> What is required:
Continue the passage below on preventive action, starting after its last sentence.

> Quoted passage:
= Preventive action =

A preventive action is a change implemented to address a weakness in a management system that is not yet responsible for causing nonconforming product or service.

Candidates for preventive action generally result from suggestions from customers or participants in the process but preventive action is a proactive process to identify opportunities for improvement rather than a simple reaction to identified problems or complaints. Apart from the review of the operational procedures, the preventive action might involve analysis of data, including trend and risk analyses and proficiency-testing results.

The focus for preventive actions is to avoid creating nonconformances, but also commonly includes improvements in efficiency. Preventive actions can address technical requirements related to the product or service supplied or to the internal management system.

Many organizations require that when opportunities to improve are identified or if preventive action is required, action plans are developed, implemented and monitored to reduce the likelihood of nonconformities and to take advantage of the opportunities for improvement. Additionally, a thorough preventive action process will include the application of controls to ensure that the preventive actions are effective.

In some settings, corrective action is used as an encompassing term that includes remedial actions, corrective actions and preventive actions.

== Risk and decision making ==
Preventive actions rely upon on the consequences of change. Once changed, inevitably, risks should be taken into consideration. In this case preventive actions aim to minimize or, where possible, eliminate the risks.

Risks arise when little is known and understood about a particular situation. The chances of risk are minimized whilst one has better knowledge of the opportunities and consequences that could follow a situation. In order to reduce risk, a full analysis of potential best and worst results is required. Before taking into consideration any plan, people should be aware of the consequences of both success and failure. Not only the internal aspects - capability, expertise and willingness of staff- but also the external aspects of an organisation - stakeholders, customers, clients - should be assessed.

Strategic risk management works with defining an organisation's approach to risk in terms of condition, attitudes and expertise. It identifies the possible areas of risk and assures that the proper approach is used. Then operational risk management will insure that steps for minimizing or eliminating the risk are followed. A strategic approach of the risk management includes studying the environment and being aware of the issues that must be considered in any situation.

Risks can occur due to a range of unexpected possible and potential events outside of the organisation's control, such as: political instability, change in currency, changes of the weather which could lead to a change in customer behavior, etc.

Therefore, in an organisation it is important to know and understand what events could take place, where and why. So, managers should prioritize some steps of preventive actions in order to anticipate these kind of issues, especially focusing more on:
- Patterns of behavior
- Accidents
- Single events and errors
"Patterns of behavior" relates to the morale and motivation of people. The effects of human behavior (such as victimization, bullying, harassment and discrimination) could affect confidence, weakening the relationships meant to lead to performance.

> Data section:
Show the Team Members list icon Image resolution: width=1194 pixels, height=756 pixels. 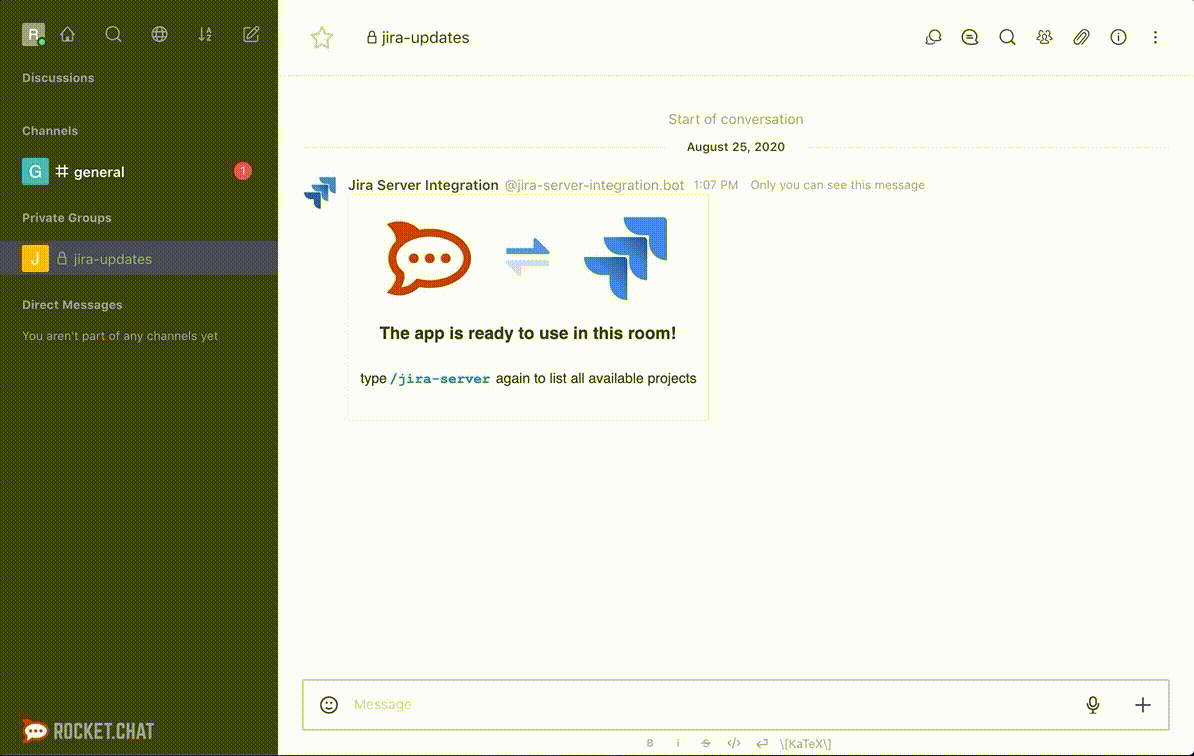1044,37
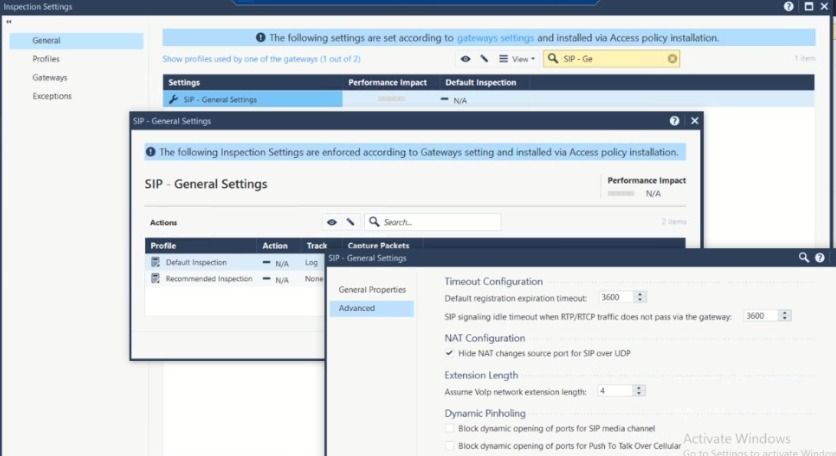This screenshot has height=456, width=836.
Task: Select Gateways in the left navigation
Action: coord(50,77)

> Result below:
Accidents could happen anytime and anywhere. Thus, an organisation has to assure that the accidents are kept to a minimal level. In this situation preventive actions should focus more on the nature and quality of the working environment, safety aspects and technology.

Single events and errors are very hard to be managed and impossible to be eliminated. The risk should be kept at a minimum through supervision systems, regular inspections and procedures.

In order to perform a change, an organisation has to do a forecast, deeply understanding where that event could lead and its consequences. Thus, the risk of a particular event and its probability of occurring should be clear. Using this information, one can understand and better make future decisions, proposal and initiatives.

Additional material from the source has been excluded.